Seized of the contrasting realities, McAnally argues for the need to integrate knowledge from as many different perspectives as possible to address the complexity and urgency of the impending water crises. The world may have gone as far as it can in managing water as objectively as possible, but there is still time to make a fresh start by imagining it through an integral lens. Loving Water across Religions is a clarion call for developing a deep love for water by acknowledging that it has interiority, an intrinsic value over and above its instrumental value.

While invoking love and service as crucial components of an integral water ethic, McAnally observes that the revered Yamuna, among India’s most sacred rivers, remains one of its worst polluted rivers. This should not minimize the importance, though, of listening to water as a source of inspiration, provided individual love and compassion for water gets converted into collective efforts to preserve our rivers. Although it is a work in progress, McAnally is hopeful that by combining our individual efforts and beliefs we can resolve the water crises that we face.


Jul 17 2018

Virtuous Waters: Mineral Springs, Bathing, and Infrastructure in Mexico

Reviewed by Andrea Beck, Massachusetts Institute of Technology

Renewed engagement with the virtues of waters can promote more sustainable hydro-social relationships.

VirtuousWaters

by Casey Walsh, Virtuous Waters: Mineral Springs, Bathing, and Infrastructure in Mexico, University of California Press, 2018, 226 pp.

In Virtuous Waters, anthropologist Casey Walsh explores the social and cultural history of bathing and hot springs in Mexico. The book traces everyday water cultures surrounding these springs from AD 1500 to the twenty-first century. Originally used for steam baths by the indigenous peoples of Mexico, spring waters came to support a variety of therapeutic, religious, leisurely and sexual activities over the centuries, with uses and practices shifting according to scientific and moral understandings of medicine, public health and social order. Adopting a political ecology perspective, Walsh’s ethnographic narrative is attentive to questions of power and access in day-to-day interactions with spring waters. Stories about exclusion and dispossession due to race, class and gender figure prominently throughout the book, including in a chapter that chronicles attempts at water commodification for commercial bottling and spa tourism in the late nineteenth and early twentieth centuries. The book’s political ecology lens further allows the author to raise fundamental questions about the ontology of water. Adding to the work of scholars like Jamie Linton and Jeremy Schmidt, Walsh offers a detailed account of the homogeneity vs. heterogeneity of water and water cultures in Mexico. Water is commonly conceptualized today as a “single, uniform, inert element that can be managed by a unified infrastructure” (p. 6). Walsh argues that this modern view of water has never fully eradicated traditional understandings of multiple waters, each with its own mineral composition and virtuous effects on the human body. As Walsh’s archival work reveals, the characteristics and benefits of specific waters have long drawn the attention of scientific researchers along with practitioners of “hydropathy,” and continue to be revered by the visitors of bath houses and religious sites.

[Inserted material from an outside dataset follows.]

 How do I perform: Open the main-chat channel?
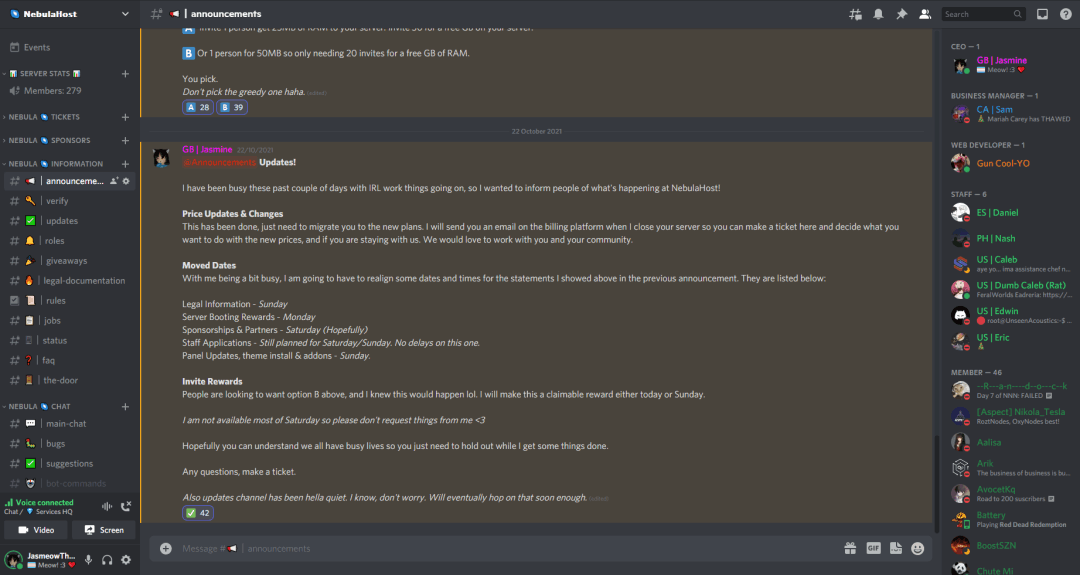66,424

For Walsh, a renewed engagement with the heterogeneity of waters can facilitate more sustainable uses of the element moving forward. Immersion in hot springs offers the opportunity to engage with waters and with fellow bathers, thereby strengthening environmental awareness and community ties. As the book’s concluding chapter makes clear, the danger remains that the virtues of waters will be exploited for exclusionary profit-seeking activities. At the same time, these virtues hold out the prospect for more sustainable relationships between humans and waters in the future.